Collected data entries
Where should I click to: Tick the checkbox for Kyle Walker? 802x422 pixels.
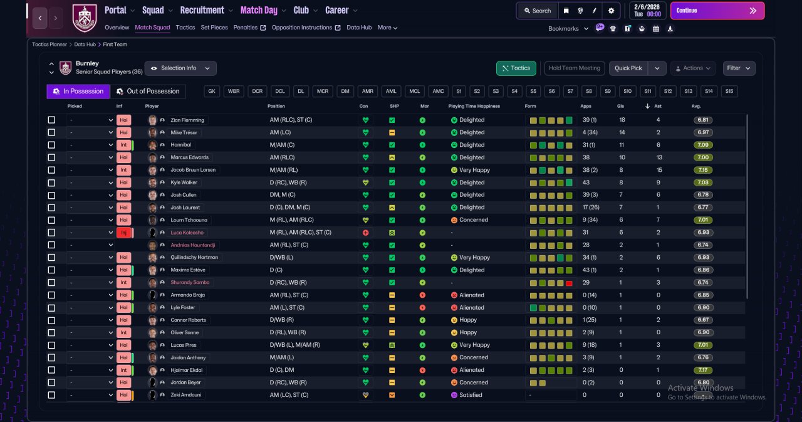(x=51, y=182)
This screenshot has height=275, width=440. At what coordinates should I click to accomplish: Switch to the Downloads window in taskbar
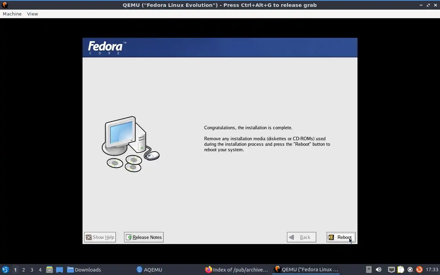(84, 270)
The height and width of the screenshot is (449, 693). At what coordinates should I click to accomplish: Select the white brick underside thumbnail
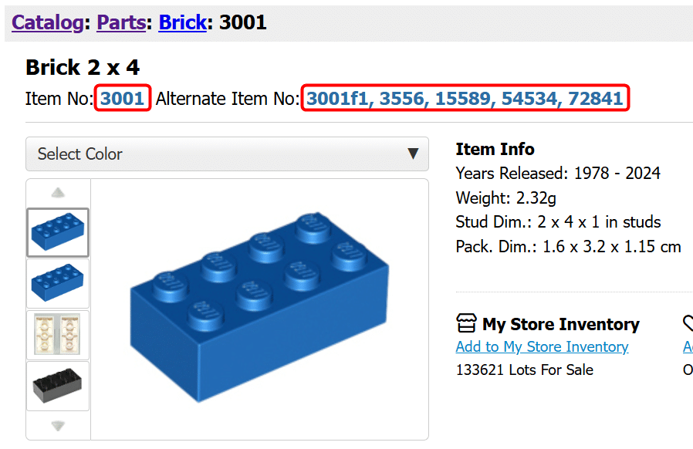click(x=58, y=335)
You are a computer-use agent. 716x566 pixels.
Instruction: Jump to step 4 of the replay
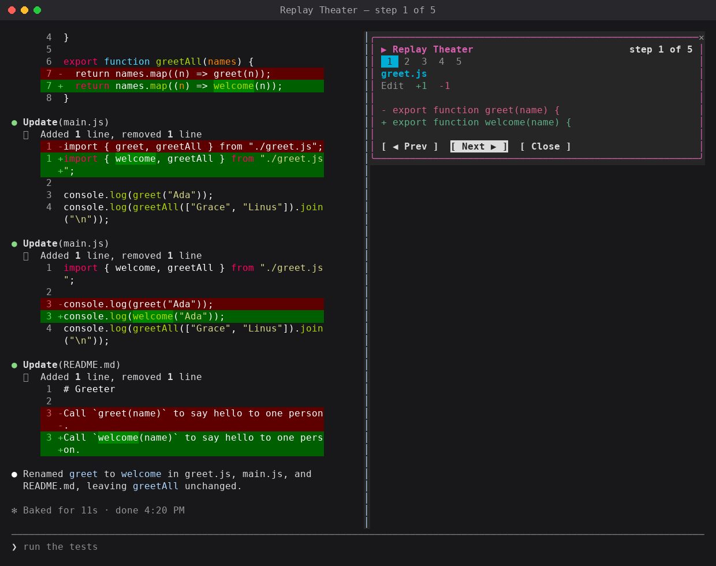(x=442, y=62)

**DIRECTIONS**.
Set down word for word every line from the one containing "You are a computer-use agent. 716x566 pixels." through the last line of the records above, both ends included. Leave out the pictures.

**TASK RESULT**.
You are a computer-use agent. 716x566 pixels.
Instruction: Jump to step 4 of the replay
(x=442, y=62)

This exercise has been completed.